So You Want to Be a VP?

Vice President of Events

by Arianna Ford

 

When the common person thinks of public relations, they usually envision fabulous cocktail parties attended by fabulous people. They visualize bountiful food, drinks, VIP passes and security checks.

As a PR major, I have learned that is just one facet of the profession, one that is more glitzy and glamorous than the rest. Luckily for me, I have had the opportunity to serve as VP of Events for the CSUF PRSSA Chapter, allowing me to use my position to host some fun and creative events. Not only has it given me experiences and skill sets I would never receive in the classroom, but it has also opened up a lot of networks that are now indispensable for my future career.

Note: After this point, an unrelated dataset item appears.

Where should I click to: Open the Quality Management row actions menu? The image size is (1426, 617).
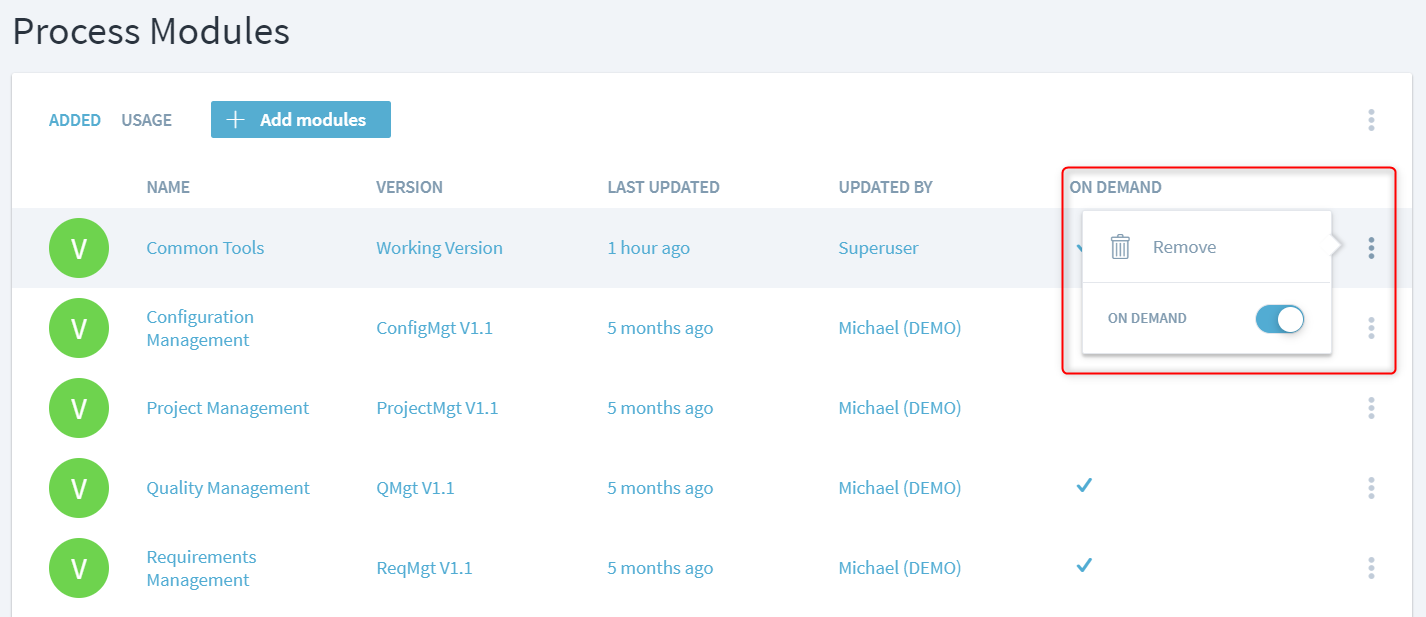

Want to learn more about what it takes to become the next VP of Events? Read below for some and key elements of the job and tips from what I have learned so far.

You Call the Shots

As VP of Events, you are the main supervisor for the venue, theme, decor, program, food, etc. for any event outside of bi-weekly meetings. That being said, that comes with a lot of responsibility! This role allows you to be in a position of leadership and carry out noteworthy events. If (like this year!) your Chapter is selected to host a Regional Conference, the VP of Events also serves as acting Chair and overall director in the event – that’s a huge plus to your resume.

Unleash Your Artsy Side

Handy with a glue gun? Being VP of Events allows you to get creative, with the

job of choosing themes, decorations, color-schemes, etc. Remember our 2017 Halloween Tavern Mixer? The centerpieces, for example, were taken from used wine bottles and melted wax; cheap and effective!

Meet Professionals in the Field

One of the main duties as VP is booking tours, workshops and boot camps each semester for members. Not only does this position guarantee you get a spot in each activity (a win in itself), but it also allows you to make professional and personal connections with working experts in the PR field. PR is all about who you know; expand your network while serving on the board as VP of Events!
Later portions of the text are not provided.